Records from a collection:
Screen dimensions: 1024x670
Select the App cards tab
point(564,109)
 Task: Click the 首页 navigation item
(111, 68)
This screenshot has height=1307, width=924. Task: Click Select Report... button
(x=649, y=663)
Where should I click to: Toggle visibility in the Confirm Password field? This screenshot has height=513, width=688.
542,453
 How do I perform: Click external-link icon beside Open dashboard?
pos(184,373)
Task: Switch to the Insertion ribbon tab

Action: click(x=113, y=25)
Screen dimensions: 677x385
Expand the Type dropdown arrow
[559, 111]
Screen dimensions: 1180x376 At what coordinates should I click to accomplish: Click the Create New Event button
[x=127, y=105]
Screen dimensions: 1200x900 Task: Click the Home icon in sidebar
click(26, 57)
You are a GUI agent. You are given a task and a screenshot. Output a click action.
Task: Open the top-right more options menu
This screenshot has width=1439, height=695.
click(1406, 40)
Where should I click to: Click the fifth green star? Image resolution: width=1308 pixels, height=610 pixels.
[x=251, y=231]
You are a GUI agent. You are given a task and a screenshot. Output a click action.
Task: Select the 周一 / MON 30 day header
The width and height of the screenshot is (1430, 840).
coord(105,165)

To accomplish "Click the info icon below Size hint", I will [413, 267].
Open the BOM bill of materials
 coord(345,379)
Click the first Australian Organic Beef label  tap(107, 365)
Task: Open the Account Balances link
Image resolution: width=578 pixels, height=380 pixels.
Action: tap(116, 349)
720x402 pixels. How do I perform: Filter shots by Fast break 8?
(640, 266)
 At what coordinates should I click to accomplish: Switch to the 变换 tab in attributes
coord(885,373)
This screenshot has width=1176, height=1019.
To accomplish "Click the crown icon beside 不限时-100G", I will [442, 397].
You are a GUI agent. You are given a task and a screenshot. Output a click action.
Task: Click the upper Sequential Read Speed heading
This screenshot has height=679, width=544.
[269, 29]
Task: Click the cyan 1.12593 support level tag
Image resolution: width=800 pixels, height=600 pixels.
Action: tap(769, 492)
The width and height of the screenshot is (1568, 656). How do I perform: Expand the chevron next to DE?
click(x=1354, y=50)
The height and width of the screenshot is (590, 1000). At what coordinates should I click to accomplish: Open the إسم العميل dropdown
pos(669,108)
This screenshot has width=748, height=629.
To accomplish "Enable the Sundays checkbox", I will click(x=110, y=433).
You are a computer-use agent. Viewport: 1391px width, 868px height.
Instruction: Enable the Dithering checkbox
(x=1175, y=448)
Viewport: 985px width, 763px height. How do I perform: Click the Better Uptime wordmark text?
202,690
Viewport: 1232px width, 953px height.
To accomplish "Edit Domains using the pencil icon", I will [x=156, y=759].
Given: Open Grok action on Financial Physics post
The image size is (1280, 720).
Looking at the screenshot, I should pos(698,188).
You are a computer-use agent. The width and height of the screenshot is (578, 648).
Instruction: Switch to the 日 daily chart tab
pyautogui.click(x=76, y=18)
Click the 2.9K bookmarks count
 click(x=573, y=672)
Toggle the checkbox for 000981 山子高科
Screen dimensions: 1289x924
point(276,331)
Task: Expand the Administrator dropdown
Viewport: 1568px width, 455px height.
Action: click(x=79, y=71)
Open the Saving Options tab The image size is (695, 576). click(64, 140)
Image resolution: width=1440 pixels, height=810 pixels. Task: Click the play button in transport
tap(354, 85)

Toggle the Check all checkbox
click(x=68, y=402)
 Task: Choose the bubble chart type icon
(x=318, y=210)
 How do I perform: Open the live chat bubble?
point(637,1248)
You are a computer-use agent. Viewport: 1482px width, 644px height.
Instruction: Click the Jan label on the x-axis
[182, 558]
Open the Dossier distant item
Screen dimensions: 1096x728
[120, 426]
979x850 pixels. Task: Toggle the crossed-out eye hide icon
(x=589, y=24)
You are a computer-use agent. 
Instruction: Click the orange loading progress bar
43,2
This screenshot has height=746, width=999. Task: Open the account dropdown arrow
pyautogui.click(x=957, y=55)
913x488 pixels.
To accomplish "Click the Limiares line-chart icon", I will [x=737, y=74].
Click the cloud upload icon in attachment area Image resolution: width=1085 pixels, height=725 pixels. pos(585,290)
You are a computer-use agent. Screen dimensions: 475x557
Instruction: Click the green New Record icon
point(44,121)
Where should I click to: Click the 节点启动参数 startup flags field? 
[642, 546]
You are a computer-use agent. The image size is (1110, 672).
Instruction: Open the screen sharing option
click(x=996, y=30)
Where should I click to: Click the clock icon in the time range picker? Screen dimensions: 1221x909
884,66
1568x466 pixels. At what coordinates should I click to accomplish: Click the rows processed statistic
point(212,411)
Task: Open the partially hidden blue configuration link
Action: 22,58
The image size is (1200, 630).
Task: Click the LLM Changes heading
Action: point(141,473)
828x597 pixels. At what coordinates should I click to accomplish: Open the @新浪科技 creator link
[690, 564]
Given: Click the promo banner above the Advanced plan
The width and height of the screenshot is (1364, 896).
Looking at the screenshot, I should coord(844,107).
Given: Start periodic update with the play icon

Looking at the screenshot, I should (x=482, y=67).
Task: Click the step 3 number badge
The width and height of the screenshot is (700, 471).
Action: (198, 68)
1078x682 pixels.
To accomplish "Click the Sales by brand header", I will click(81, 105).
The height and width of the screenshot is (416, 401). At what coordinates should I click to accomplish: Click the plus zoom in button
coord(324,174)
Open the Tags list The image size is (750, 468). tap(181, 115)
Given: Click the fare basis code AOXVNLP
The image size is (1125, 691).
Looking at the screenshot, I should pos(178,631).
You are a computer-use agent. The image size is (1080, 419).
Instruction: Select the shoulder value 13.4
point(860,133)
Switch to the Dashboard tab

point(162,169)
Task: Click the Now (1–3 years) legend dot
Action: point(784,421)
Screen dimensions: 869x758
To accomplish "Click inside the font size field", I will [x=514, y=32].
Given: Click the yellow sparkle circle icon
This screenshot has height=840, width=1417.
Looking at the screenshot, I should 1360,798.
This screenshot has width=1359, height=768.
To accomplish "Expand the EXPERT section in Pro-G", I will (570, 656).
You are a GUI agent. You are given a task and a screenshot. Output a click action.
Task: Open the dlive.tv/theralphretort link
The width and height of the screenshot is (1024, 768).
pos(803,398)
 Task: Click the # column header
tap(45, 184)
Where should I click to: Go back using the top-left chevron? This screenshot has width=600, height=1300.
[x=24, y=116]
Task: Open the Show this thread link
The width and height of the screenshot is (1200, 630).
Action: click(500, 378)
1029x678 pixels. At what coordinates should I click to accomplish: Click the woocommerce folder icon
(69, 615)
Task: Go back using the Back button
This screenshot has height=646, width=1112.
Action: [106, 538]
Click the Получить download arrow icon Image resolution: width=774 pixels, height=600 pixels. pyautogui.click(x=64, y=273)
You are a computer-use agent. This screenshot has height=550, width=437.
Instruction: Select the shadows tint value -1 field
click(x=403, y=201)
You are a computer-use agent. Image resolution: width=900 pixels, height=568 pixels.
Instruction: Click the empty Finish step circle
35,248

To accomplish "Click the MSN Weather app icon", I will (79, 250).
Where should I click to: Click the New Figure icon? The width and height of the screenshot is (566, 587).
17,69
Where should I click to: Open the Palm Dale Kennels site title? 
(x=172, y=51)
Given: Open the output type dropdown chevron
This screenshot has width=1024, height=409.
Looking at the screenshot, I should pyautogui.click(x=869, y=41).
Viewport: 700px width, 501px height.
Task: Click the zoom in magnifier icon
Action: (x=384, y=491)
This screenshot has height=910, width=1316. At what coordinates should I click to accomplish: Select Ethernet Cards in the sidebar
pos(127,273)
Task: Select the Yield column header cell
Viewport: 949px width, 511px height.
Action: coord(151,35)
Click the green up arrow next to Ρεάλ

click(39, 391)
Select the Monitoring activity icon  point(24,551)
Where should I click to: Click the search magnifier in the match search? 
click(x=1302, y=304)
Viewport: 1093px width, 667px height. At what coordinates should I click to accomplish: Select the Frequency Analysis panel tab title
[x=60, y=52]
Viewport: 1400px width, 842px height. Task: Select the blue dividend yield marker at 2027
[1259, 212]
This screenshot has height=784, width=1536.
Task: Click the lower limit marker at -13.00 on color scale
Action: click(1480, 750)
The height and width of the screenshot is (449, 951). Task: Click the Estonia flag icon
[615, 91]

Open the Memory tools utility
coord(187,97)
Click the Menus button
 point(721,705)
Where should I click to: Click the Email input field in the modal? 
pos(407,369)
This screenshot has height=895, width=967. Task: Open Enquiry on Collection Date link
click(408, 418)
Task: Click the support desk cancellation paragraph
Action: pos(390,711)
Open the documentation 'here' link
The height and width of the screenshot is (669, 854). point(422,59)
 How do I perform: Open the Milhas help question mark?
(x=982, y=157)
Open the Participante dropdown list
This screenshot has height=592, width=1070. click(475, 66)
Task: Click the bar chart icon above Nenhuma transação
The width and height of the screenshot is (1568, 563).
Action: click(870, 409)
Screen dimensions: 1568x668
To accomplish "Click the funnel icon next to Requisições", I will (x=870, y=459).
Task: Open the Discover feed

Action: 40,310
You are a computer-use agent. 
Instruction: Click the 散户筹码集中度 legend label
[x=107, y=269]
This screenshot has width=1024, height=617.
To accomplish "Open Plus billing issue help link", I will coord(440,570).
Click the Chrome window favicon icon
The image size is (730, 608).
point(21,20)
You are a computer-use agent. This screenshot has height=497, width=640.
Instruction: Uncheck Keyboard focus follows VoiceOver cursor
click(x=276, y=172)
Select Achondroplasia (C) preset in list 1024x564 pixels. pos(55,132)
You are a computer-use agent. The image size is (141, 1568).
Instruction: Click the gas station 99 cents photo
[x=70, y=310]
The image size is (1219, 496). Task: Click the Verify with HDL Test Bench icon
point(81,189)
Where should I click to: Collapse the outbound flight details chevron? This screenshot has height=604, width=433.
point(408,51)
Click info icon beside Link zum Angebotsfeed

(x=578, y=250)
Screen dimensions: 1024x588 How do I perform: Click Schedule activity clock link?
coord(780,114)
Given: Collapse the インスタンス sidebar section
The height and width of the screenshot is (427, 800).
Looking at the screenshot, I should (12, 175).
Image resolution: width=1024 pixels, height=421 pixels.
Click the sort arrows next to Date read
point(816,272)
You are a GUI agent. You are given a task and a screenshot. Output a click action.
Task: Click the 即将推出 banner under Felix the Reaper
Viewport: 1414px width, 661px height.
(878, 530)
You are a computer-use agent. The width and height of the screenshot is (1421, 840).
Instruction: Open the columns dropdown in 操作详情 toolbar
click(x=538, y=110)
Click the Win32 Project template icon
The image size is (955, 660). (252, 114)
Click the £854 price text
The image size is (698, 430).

- _Description of the task_:
Could you restate word for word the lines above from the one containing "Click the first" through the one containing "Task: Click the cyan", both included, and nothing else?

- _Solution_:
Click the first Australian Organic Beef label  tap(107, 365)
Task: Open the Account Balances link
Image resolution: width=578 pixels, height=380 pixels.
Action: tap(116, 349)
720x402 pixels. How do I perform: Filter shots by Fast break 8?
(640, 266)
 At what coordinates should I click to accomplish: Switch to the 变换 tab in attributes
coord(885,373)
This screenshot has width=1176, height=1019.
To accomplish "Click the crown icon beside 不限时-100G", I will [442, 397].
You are a GUI agent. You are given a task and a screenshot. Output a click action.
Task: Click the upper Sequential Read Speed heading
This screenshot has height=679, width=544.
[269, 29]
Task: Click the cyan 1.12593 support level tag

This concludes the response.